Some conservative evangelicals and other voices are trying to blame the last four years of people believing false stories/lies, fake news, and conspiracy theories on postmodernism. I suppose at this point, given their forever link to Trump’s disastrous presidency, many excuses will now be offered. This is just the first of many, I’m sure.
What they should really be pondering is why a wide swath of conservative white evangelicals were eager to believe false stories, fake news, and conspiracy theories if it meant they could support a racist, sexist, immoral, unprincipled, and ignorant reality television personality who championed their (not his) version of “Christian” America.
None of this was postmodernism’s fault. The same people who championed “objective” truth, inerrancy, an infallible Bible, and “evidence that demands a verdict,” were all too willing to jettison those convictions once they thought it meant political power.
Much of the conservative evangelical world never understood postmodernism to begin with, because they were always too modern. They objected for the same reason secular atheists did (secular fundamentalism and Christian fundamentalism are the opposite sides of the same modern coin)—it was a challenge, not to objective truth (what they imagined it was), but to a philosophical narrative that privileged empiricism and scientific materialism over narratives of transcendence and mystery, like Christianity.
No single post can do justice to the wide scope of postmodernism (for a great primer on postmodernism-see here) and I do agree some versions are nihilistic, unhelpful, and to be avoided—but such is not the case regarding many of its key insights. One of those insights was to simply note there is no objective space upon which we can take in the world without bias. We are always situated, we are always gazing from a place/perspective, history, culture, economics, gender, ethnicity, education, etc.
It’s one reason two people can look at the same set of facts/science, circumstances, and events and come away with different interpretations of what those all meant. Such does not mean one of them doesn’t believe in facts or science. It also doesn’t mean we can make up our own truth, that truth is relative, or that facts don’t matter. It doesn’t mean there are “alternative facts.” What it does mean is that truth is much more complicated than most of us are willing to admit. It means that truth still must be arrived at, not simply assumed.
Our world is always being interpreted from the grand, philosophical meta-narratives we each inhabit, which inform our understanding of what we might call the “big” questions. Is there a God or transcendence? Are we more than just the material/physical? Are ethics based upon something greater than law or might when differences arise? Why are we here? Why is there something rather than nothing? And on and on. These narratives, while they might be buttressed by reason, science and empiricism, cannot be entirely founded or proved by such.
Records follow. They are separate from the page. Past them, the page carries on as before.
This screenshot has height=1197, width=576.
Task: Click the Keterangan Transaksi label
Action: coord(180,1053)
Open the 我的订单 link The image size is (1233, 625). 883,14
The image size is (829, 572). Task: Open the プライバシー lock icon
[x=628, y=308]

Again, this doesn’t mean a person, because of his “truth” or meta-narrative, can decide he wants 2+2 to equal 5, but it does mean they may differ in how they think the mathematical formulas or laws of physics arose in the first place. It also matters as to application. Two engineers may be building huge ovens. They are both going to use the same math and maybe even the same materials. However, one may be building ovens for evil purposes while the other is doing it to provide bread. What we think facts, science, math, and engineering should be used for is guided by meta-narratives, not simply by our mathematical prowess or ability to build things.
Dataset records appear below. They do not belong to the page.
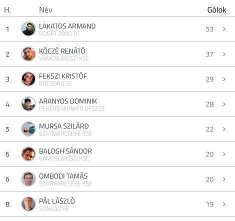Expand details arrow for Aranyos Dominik
This screenshot has height=221, width=235.
[224, 104]
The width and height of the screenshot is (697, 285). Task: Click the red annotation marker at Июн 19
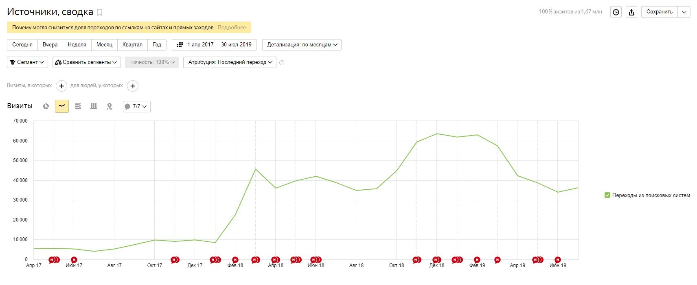[558, 260]
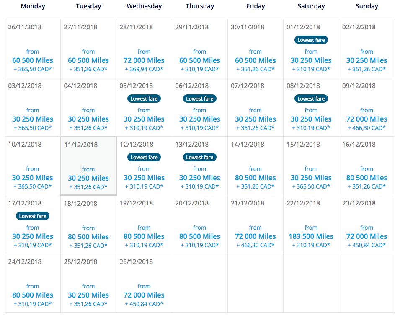
Task: Select the 21/12/2018 72 000 Miles fare
Action: click(x=256, y=236)
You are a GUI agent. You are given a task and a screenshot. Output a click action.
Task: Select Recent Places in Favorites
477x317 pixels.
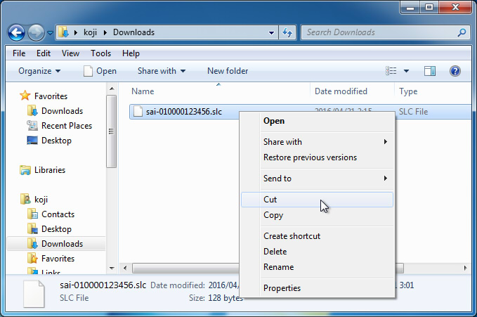tap(66, 126)
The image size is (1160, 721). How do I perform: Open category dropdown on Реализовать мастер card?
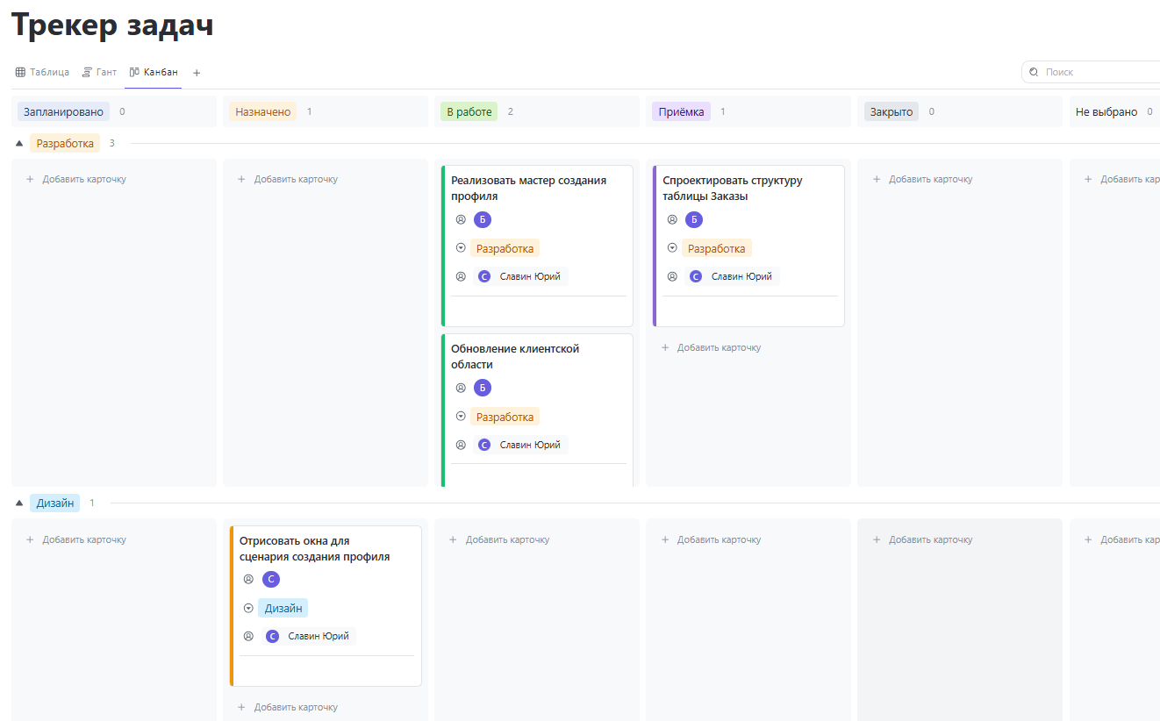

Another important factor: All meta-narratives, the philosophical frameworks we use to address and understand the “big” questions are held/believed by faith, even if many other considerations, facts, reason, science, history, logic, philosophy/theology give them credence or lend support. As to ultimate questions, we all live by faith. This should lead to humility.
Even though we might all be looking at the same tree, agree the tree exists objectively, it doesn’t mean we won’t view it differently if we view it from different perspectives. Maybe one person is viewing it from a mountain, another from a valley, and still another from atop the tree’s branches. That perspective, one’s location, leads to a different interpretation or understanding of what we all perceive seems like something we should all be able to comprehend and agree upon.
This isn’t something we should fear but embrace. Why? Because it’s accurate. At this point, whatever qualifications might be offered, who would challenge the above as not true?
If anything, these last four years only proved the postmodern point. We realized one cannot just assume that broadly agreed upon facts, science, and accurate information will be accepted by everyone.
The QAnon people and many Trump supporters inhabit a political and ideological meta-narrative that rejects commonly accepted and agreed upon sources of information, science, history, and culture. It is there that one must bring their challenge and critique to conspiracy theorists and Trump supporters; and such is exactly what the postmodern as a philosophical tool allows us to do. Their meta-narrative has to be deconstructed, not challenged by naïvely believing they accept their challenger’s perspective.
Conservative, white evangelicals utterly failed to address QAnon or low-information Trump supporters, partly, because too many of them made up their ranks. How embarrassing. Now they root around for excuses. Look in the mirror.
No, we can’t blame postmodernism for recent events. That’s a dodge—a diversion. What happened over the past four years was long in the making and predates postmodernism by decades, if not centuries. It had much more to do with bad theology, poor discipleship, a decades long proclivity to believe conspiracy theories, and what Mark Noll identified as a scandal. Before one diverts to something they probably never understood to begin with, better start there.